• Information:
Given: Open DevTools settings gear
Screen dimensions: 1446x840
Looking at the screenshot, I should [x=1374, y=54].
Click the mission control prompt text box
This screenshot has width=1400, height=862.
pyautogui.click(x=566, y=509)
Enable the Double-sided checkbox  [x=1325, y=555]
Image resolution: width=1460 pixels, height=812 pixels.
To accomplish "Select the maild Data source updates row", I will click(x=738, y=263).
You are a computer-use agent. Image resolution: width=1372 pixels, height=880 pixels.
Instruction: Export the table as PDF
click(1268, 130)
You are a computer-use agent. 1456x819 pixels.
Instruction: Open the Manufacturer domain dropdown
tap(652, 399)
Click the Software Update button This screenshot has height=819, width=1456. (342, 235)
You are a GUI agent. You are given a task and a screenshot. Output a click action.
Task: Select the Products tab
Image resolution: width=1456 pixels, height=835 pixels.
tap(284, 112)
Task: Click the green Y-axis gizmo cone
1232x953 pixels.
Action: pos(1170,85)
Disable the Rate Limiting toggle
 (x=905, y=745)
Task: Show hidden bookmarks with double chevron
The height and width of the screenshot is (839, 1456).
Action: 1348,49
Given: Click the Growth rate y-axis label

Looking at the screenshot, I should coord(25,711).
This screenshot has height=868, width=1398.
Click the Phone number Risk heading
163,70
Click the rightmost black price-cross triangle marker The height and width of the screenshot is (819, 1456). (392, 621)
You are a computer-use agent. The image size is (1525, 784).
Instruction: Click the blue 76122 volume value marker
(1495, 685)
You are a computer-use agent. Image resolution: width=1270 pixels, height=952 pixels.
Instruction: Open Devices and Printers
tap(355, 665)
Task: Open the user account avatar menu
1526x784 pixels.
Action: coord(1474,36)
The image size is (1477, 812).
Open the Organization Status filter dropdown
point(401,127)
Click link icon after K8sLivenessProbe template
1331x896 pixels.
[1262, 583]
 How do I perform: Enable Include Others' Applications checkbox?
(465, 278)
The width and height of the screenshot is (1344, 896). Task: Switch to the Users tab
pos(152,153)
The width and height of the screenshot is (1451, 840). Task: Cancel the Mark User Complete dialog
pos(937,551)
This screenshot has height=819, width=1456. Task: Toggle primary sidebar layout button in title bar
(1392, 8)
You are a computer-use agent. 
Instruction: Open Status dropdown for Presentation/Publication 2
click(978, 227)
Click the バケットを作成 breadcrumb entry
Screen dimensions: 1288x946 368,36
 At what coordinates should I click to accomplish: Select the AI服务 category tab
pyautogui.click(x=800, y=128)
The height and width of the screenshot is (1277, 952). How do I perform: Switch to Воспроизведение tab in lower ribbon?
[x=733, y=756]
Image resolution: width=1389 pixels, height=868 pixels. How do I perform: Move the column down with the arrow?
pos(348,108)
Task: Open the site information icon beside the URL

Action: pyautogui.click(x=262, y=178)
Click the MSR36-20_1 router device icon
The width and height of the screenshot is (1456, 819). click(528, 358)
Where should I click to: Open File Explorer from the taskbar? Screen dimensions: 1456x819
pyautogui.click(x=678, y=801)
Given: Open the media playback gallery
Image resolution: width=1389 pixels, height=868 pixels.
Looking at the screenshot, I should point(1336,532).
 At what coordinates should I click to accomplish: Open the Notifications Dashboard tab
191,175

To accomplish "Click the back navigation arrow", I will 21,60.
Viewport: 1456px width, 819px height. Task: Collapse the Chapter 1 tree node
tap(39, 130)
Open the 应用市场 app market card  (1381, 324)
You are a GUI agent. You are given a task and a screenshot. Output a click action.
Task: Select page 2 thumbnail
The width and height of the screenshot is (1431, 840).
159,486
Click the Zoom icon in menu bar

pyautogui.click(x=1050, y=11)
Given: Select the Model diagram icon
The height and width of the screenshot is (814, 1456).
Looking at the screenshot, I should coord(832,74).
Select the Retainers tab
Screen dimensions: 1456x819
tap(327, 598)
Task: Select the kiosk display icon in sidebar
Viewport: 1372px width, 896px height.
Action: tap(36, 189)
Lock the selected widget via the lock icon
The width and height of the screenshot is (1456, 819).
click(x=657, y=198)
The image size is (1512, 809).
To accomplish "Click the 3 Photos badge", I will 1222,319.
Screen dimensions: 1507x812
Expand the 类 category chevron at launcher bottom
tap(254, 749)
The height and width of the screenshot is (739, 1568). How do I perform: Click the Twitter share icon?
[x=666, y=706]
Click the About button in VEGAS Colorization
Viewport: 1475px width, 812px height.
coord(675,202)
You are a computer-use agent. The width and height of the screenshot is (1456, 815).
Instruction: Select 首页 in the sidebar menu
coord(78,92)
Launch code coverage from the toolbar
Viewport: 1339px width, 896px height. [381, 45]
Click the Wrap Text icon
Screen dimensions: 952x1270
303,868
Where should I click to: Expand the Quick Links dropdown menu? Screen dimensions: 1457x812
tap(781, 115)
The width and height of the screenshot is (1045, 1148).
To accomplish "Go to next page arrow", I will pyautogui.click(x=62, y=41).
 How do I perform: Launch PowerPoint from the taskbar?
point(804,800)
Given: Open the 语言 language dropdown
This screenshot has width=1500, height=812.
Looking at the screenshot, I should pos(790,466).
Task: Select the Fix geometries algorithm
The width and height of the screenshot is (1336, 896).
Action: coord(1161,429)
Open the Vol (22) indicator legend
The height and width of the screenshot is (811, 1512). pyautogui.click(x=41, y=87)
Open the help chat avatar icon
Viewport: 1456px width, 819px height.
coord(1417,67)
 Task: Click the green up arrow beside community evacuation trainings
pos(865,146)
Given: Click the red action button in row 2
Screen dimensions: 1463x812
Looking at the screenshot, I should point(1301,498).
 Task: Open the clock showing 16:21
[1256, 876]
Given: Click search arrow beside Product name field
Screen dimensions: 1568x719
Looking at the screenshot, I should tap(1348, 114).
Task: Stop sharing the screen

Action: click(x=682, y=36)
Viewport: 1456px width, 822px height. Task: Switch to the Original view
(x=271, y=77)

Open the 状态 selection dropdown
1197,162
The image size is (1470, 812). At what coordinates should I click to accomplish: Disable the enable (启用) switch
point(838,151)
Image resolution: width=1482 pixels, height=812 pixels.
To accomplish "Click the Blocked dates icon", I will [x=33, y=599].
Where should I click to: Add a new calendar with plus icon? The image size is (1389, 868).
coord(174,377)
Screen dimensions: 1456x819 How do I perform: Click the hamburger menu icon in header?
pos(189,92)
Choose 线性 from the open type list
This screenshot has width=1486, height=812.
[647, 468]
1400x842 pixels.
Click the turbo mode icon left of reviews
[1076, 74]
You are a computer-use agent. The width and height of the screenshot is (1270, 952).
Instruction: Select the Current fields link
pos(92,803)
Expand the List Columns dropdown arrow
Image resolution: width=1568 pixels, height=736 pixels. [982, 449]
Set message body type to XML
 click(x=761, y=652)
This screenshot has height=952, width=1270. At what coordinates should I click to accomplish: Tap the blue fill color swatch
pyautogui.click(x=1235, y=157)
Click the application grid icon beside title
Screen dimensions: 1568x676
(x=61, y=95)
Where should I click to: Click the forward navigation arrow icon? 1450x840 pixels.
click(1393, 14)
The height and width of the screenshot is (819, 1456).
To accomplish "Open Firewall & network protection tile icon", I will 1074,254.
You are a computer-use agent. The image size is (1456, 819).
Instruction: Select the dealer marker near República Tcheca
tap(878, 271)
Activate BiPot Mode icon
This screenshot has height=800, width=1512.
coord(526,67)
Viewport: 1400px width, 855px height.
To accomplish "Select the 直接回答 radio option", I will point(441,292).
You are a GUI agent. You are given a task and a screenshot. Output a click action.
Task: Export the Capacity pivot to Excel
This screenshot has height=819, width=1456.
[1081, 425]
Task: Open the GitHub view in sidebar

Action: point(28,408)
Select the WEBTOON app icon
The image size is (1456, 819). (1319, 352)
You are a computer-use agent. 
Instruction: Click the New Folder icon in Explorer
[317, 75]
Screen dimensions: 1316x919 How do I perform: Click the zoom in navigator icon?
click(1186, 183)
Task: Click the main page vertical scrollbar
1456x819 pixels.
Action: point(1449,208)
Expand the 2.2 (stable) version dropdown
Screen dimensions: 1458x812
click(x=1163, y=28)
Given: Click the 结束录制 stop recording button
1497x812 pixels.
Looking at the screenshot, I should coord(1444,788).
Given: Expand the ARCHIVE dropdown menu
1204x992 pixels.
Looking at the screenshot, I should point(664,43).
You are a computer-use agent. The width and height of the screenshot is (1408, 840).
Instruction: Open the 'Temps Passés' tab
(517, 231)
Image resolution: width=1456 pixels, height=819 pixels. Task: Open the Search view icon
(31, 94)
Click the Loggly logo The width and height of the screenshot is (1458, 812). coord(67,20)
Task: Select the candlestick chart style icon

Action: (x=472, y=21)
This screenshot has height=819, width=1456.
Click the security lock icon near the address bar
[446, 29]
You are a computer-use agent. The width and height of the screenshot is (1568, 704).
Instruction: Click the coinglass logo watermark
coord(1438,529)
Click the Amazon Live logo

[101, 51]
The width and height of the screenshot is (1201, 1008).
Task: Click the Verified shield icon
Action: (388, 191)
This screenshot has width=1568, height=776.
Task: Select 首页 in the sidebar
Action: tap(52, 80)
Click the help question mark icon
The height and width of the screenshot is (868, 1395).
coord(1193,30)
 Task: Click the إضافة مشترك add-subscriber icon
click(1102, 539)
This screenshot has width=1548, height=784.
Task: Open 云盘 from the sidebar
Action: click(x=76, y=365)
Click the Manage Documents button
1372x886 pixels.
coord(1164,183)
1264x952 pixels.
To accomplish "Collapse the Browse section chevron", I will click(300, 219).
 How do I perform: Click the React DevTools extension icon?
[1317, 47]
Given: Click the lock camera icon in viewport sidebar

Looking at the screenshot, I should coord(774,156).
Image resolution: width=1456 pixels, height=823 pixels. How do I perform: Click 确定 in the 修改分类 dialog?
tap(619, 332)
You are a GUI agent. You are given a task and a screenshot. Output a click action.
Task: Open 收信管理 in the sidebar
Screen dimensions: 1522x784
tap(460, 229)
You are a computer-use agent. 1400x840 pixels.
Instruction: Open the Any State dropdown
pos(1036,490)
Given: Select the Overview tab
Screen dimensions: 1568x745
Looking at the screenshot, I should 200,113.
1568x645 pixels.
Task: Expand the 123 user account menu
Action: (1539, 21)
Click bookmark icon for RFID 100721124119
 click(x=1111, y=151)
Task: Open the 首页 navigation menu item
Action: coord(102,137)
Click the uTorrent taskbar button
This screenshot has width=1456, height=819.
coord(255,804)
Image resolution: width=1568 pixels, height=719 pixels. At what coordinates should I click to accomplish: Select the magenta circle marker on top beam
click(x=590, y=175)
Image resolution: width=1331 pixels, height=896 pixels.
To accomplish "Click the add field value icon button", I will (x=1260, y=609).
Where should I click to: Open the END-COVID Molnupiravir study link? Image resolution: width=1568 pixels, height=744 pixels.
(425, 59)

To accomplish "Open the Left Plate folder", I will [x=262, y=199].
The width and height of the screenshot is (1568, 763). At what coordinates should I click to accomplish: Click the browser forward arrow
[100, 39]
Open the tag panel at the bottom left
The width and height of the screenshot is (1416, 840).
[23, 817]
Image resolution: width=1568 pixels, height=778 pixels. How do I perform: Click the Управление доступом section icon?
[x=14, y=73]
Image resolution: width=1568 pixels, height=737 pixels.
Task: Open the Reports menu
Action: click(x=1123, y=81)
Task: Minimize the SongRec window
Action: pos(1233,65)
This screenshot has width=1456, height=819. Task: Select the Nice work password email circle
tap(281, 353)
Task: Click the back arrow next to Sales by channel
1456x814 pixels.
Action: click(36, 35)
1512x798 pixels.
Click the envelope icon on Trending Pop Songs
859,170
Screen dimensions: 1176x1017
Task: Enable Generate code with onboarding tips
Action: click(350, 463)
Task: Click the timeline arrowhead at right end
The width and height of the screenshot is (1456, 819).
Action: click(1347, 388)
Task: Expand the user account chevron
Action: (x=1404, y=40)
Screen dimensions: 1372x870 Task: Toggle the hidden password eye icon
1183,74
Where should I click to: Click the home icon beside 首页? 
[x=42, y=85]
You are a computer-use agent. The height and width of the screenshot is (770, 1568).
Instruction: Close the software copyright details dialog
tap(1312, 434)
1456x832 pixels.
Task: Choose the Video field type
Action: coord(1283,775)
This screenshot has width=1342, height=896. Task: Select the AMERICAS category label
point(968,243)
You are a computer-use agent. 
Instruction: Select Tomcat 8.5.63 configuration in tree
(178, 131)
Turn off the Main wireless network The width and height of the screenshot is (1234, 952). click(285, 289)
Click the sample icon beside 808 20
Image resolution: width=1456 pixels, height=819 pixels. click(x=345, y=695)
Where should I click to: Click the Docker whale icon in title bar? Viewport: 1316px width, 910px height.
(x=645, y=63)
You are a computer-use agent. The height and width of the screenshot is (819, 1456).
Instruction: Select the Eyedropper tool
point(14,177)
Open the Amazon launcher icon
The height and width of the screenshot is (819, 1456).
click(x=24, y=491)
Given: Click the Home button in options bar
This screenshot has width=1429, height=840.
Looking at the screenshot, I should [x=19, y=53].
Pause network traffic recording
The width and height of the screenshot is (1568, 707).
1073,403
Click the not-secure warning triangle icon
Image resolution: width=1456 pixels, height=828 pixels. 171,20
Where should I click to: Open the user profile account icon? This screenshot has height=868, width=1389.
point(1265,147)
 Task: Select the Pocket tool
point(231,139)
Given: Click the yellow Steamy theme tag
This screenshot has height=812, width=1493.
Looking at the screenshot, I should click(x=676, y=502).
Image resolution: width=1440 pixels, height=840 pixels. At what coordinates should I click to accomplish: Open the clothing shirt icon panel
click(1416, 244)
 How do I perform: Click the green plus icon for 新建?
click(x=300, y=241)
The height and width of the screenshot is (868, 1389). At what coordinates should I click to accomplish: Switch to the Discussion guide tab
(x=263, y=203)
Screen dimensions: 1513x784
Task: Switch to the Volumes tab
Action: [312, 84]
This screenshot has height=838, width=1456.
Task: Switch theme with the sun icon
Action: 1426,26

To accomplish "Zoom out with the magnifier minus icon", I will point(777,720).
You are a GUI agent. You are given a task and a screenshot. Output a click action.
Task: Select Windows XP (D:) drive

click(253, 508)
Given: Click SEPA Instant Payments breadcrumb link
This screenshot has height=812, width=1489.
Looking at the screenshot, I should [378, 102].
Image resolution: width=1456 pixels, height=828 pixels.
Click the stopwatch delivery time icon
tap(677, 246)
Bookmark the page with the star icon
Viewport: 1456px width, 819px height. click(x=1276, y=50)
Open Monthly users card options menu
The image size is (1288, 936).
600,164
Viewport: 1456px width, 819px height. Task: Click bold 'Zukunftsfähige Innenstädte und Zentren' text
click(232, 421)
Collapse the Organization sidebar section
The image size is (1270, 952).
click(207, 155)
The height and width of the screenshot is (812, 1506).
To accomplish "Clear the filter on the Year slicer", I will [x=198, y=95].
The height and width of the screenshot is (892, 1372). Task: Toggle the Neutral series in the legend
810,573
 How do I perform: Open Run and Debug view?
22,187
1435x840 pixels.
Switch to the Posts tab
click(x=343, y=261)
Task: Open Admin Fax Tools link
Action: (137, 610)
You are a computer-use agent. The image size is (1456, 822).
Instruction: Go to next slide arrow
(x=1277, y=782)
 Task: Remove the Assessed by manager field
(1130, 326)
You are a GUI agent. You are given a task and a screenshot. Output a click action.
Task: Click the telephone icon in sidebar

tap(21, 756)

• Your instructions: Going through the listing above, copy out every line that has the string "card".

• Solution for this task:
Open the 应用市场 app market card  (1381, 324)
Open Monthly users card options menu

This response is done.